A Scottish cardinal who stepped down as an archbishop in 2013 amid revelations of sexual misconduct now has renounced his rights and privileges as a cardinal, although he will retain the title, the Vatican announced Friday.

Though not quite unprecedented, the specter of a Catholic prelate all but losing his privileges as a member of the College of Cardinals is exceedingly rare, with the last such case coming in 1927.

Cardinal Keith O’Brien, 77, originally quit his post as archbishop in February 2013 following accusations published in Scotland’s The Observer that he had engaged in sexual relations with four men, three priests at the time and one former priest, dating back to the 1980s.

One of the men, who was not identified in the newspaper reports, alleged that the degree of control a superior has over subordinate priests made it hard for him to refuse O’Brien’s demands.

“He [the bishop] has immense power over you.
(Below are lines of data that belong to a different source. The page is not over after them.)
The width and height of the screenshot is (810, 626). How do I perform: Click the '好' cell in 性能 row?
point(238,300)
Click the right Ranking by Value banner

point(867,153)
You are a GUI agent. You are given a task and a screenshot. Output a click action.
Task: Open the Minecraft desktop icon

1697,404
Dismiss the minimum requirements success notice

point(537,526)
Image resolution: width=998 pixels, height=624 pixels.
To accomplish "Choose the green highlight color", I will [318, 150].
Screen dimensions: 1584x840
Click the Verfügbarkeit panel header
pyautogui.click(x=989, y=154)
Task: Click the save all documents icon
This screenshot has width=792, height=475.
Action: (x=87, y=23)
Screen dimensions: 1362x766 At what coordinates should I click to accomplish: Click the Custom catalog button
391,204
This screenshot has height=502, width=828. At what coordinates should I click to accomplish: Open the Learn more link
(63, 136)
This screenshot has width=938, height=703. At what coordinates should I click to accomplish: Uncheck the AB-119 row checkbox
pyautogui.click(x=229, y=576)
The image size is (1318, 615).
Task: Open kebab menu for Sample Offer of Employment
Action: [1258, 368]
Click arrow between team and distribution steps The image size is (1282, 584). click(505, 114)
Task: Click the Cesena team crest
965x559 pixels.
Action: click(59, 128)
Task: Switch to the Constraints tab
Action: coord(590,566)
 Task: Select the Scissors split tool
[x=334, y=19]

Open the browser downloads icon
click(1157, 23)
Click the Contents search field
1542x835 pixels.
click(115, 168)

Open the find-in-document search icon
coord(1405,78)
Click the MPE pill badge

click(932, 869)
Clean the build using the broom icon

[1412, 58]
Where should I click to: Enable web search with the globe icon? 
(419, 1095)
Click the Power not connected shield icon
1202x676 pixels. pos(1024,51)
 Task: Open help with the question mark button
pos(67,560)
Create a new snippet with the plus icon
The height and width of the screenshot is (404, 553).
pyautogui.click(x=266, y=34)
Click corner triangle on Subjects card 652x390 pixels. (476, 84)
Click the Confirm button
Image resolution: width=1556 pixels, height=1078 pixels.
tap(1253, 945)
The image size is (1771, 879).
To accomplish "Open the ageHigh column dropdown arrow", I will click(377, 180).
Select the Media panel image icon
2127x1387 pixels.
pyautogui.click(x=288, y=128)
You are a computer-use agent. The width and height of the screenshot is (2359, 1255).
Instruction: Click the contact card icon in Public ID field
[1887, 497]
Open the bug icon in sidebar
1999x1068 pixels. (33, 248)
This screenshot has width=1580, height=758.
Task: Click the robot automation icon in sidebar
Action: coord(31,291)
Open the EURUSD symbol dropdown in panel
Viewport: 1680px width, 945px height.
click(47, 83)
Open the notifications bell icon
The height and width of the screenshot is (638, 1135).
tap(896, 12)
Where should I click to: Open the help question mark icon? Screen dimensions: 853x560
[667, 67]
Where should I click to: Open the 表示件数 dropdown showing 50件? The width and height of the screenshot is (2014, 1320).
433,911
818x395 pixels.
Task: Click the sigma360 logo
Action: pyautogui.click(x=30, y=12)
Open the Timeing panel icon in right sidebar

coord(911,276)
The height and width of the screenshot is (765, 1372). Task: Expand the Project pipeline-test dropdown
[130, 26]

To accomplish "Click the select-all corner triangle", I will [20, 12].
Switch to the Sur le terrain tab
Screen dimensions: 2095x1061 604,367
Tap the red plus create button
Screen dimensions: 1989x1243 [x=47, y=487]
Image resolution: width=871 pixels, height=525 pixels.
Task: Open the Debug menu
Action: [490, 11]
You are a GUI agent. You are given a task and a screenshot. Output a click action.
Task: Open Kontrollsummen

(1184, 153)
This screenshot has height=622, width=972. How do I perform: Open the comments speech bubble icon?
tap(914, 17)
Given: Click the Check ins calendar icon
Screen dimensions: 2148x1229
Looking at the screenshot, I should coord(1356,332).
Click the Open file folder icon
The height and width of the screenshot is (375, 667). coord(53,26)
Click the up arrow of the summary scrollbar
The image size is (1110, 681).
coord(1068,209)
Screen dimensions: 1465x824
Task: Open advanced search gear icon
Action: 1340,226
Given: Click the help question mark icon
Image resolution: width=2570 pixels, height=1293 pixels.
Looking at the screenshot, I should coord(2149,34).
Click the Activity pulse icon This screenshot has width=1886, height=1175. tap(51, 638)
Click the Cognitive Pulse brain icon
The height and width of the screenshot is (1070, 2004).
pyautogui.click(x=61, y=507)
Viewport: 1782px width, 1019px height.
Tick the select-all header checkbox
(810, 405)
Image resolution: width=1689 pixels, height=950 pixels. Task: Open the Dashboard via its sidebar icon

He can move you, freeze you out, bring you into the fold … he controls every aspect of your life,” the priest was quoted as saying.

According to the report, one of those men quit the priesthood when O’Brien was made a bishop in 1985, fearing that O’Brien would be able to exercise power over his career. One of the four men also claimed to have made a report to the papal ambassador in the United Kingdom, but to no effect.

After initially contesting the charges, O’Brien eventually acknowledged that at times his sexual behavior had “fallen beneath the standards expected of [him]” and announced his resignation as well as his withdrawal from the conclave in March 2013 that elected Pope Francis.

O’Brien said at the time that he would be undertaking a period of prayer and reflection, and has not taken part in public activity since.

Friday’s Vatican statement indicated that O’Brien is now making his withdrawal complete, in effect stepping down as a cardinal.

“The Holy Father has accepted the resignation of the rights and privileges of a cardinal … presented by His Eminence Cardinal Keith Michael Patrick O’Brien, Archbishop Emeritus of Saint Andrews and Edinburgh, after a long period of prayer,” it said.

“With this provision, His Holiness would like to manifest his pastoral solicitude to all the faithful of the Church in Scotland and to encourage them to continue with hope the path of renewal and reconciliation,” the brief statement read.

The last time a member of the College of Cardinals renounced that status came in 1927, with a French Jesuit named Louis Billot. He had been made a cardinal in 1911 and locked horns with Pope Pius XI during the 1920s over Action Français, a far right French monarchist movement.

Billot would not back down from his support for the group and submitted his resignation as a cardinal after a stormy meeting with the pope in September 1927. He remained a priest and theologian and died in 1931.

It’s not yet clear if Francis compelled O’Brien to renounce his status in quite the same way. Nonetheless, the move could be seen as another step toward reform on the broader issue of sexual misconduct and abuse.

Although he has pledged support for zero tolerance and created a special papal commission to promote reform, Pope Francis has faced criticism for not holding bishops accountable for dropping the ball and for creating new bishops who have a mixed record on misconduct and abuse.

O’Brien was appointed as archbishop of St. Andrew and Edinburgh in 1985, and made a cardinal in 2003.